• _EXTRACTED RECORDS_:

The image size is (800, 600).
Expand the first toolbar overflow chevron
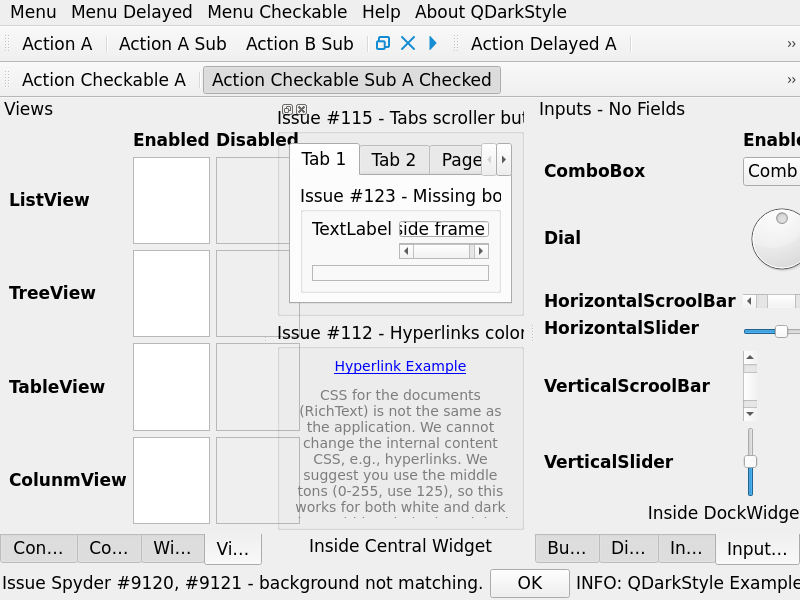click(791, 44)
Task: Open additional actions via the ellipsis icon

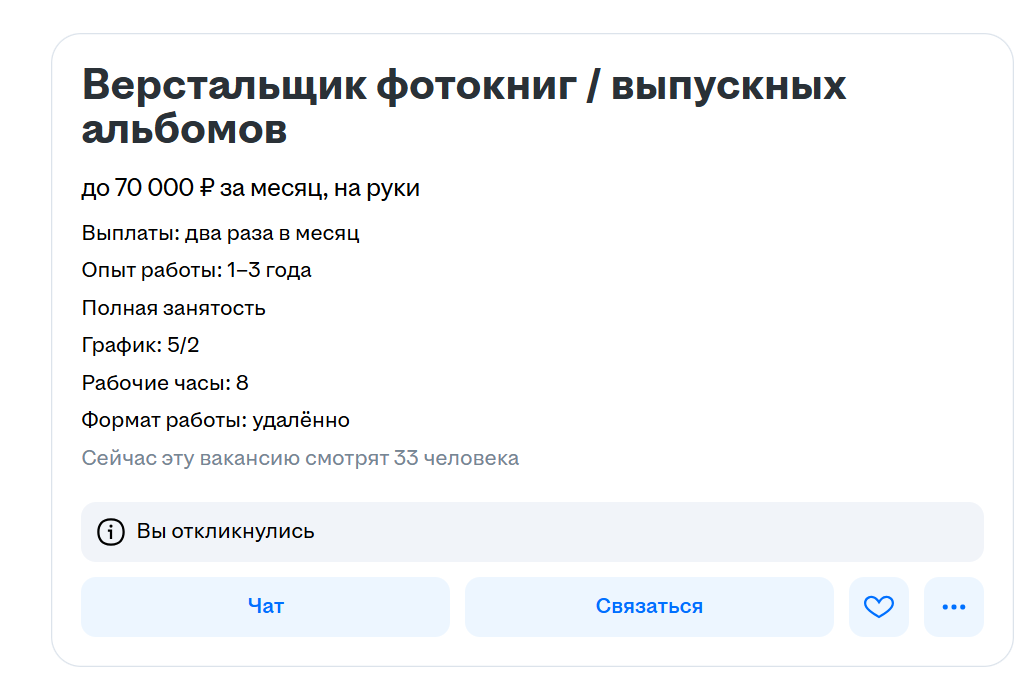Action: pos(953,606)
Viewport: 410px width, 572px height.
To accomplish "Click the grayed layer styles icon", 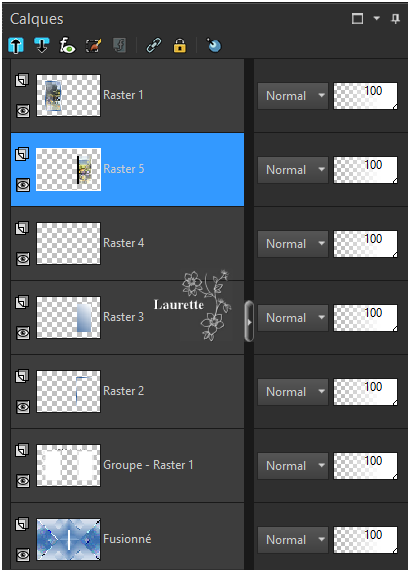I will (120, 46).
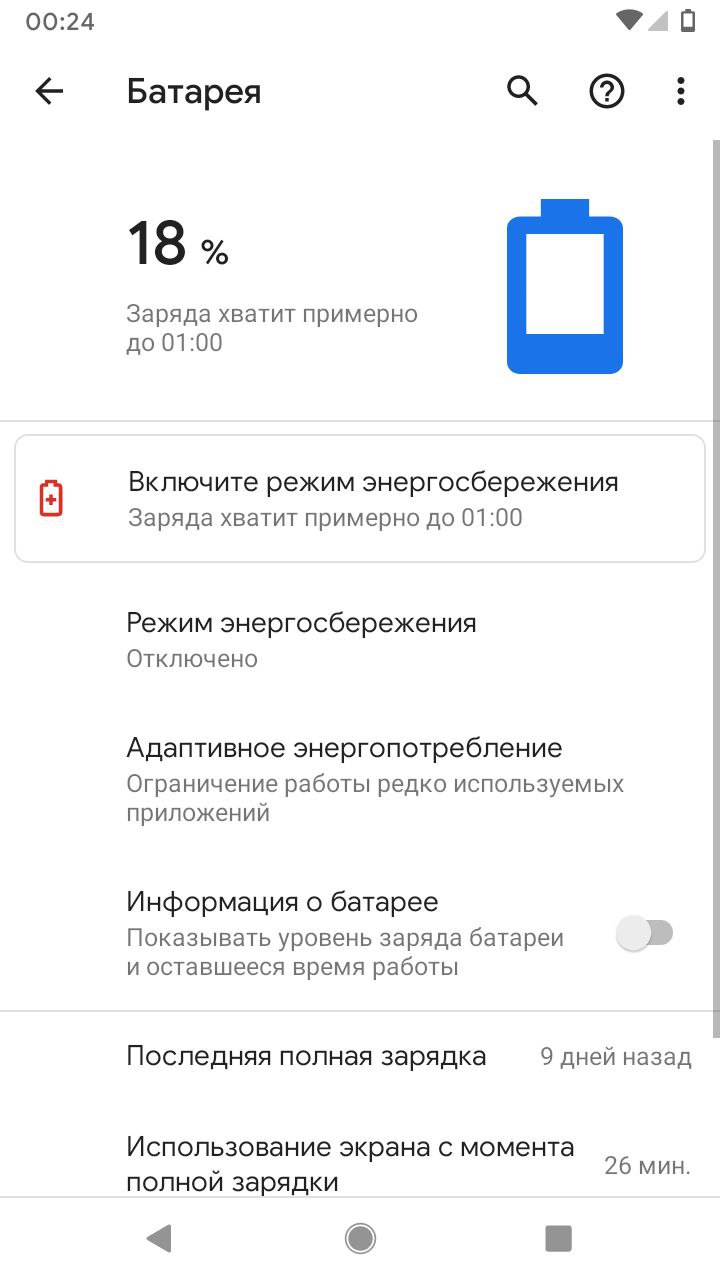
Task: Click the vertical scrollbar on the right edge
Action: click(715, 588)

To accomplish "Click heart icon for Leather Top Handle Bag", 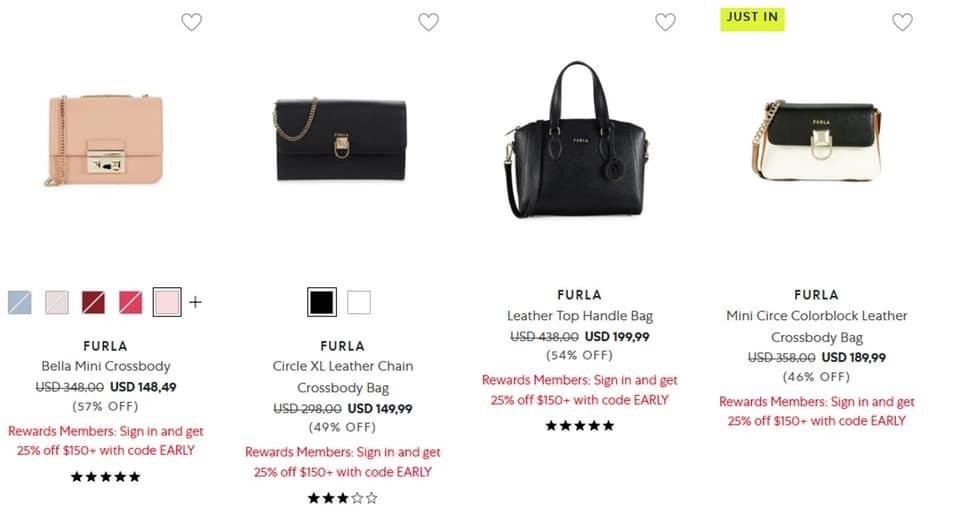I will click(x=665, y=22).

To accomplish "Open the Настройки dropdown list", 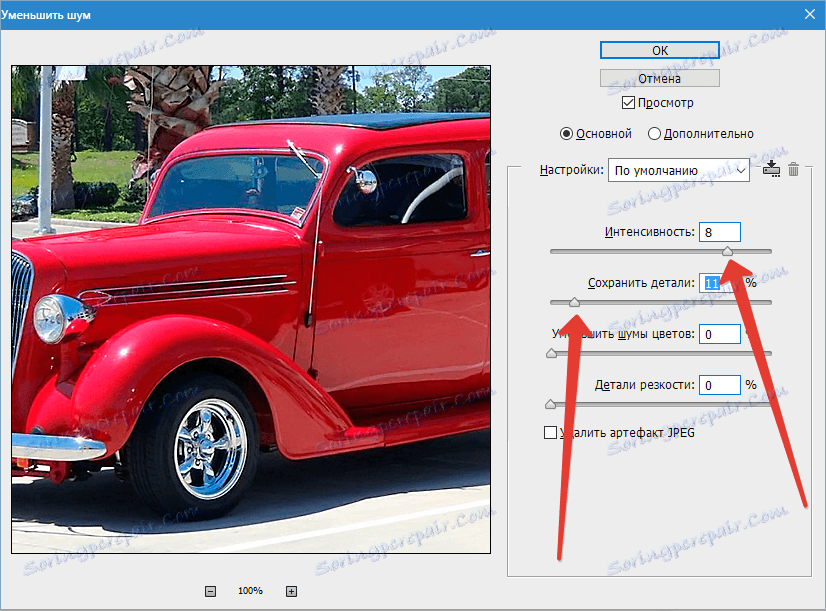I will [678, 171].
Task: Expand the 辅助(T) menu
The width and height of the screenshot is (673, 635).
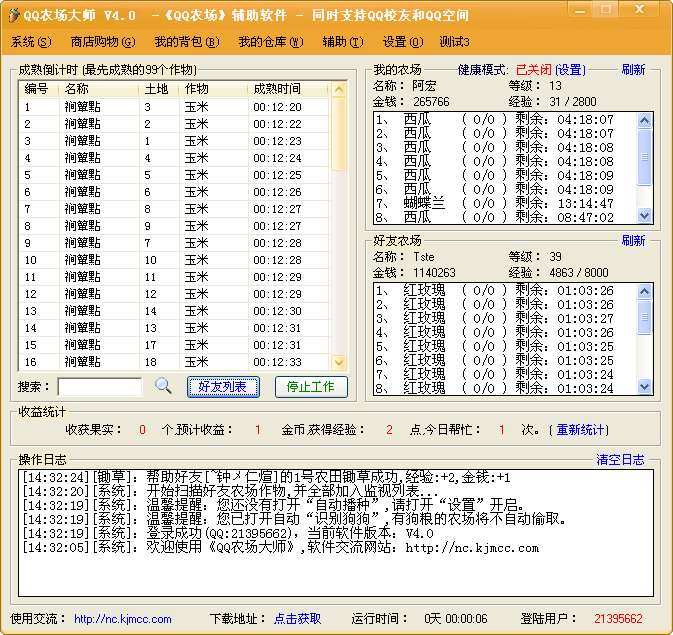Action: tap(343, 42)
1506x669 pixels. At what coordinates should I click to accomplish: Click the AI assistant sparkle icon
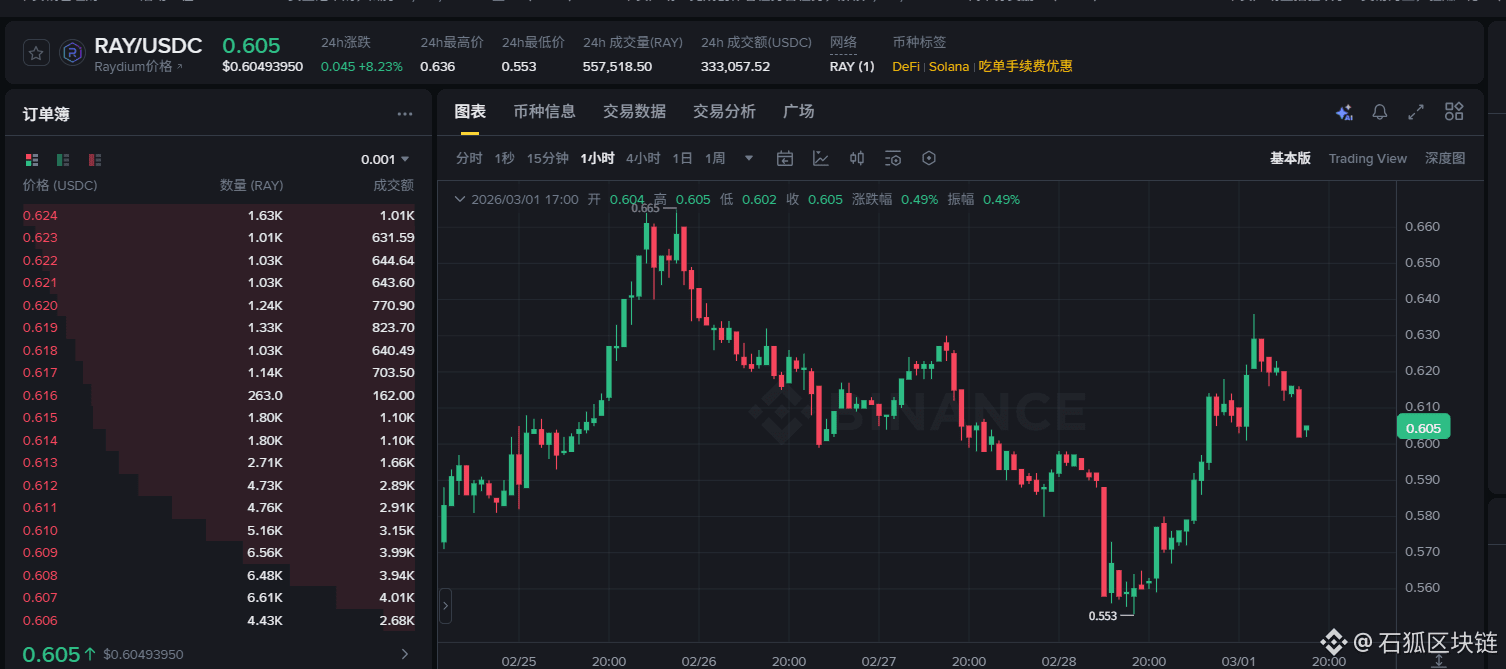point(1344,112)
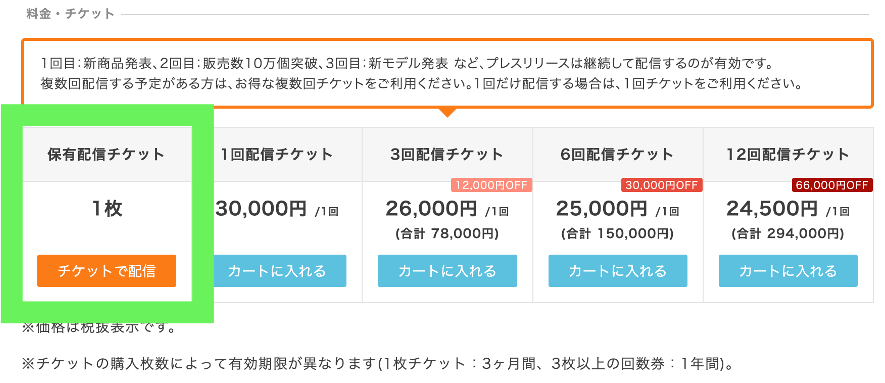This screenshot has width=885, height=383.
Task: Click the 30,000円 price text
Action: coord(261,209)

• _EXERCISE DETAILS_: The copy should hold exactly the lines from the line containing "The width and" through the end of the data, both ends included, and no pictures.

• _SOLUTION_:
The width and height of the screenshot is (673, 635).
Action: tap(343, 42)
1506x669 pixels. At what coordinates should I click to accomplish: Click the AI assistant sparkle icon
point(1344,112)
This screenshot has width=885, height=383.
Task: Click the 30,000円 price text
Action: coord(261,209)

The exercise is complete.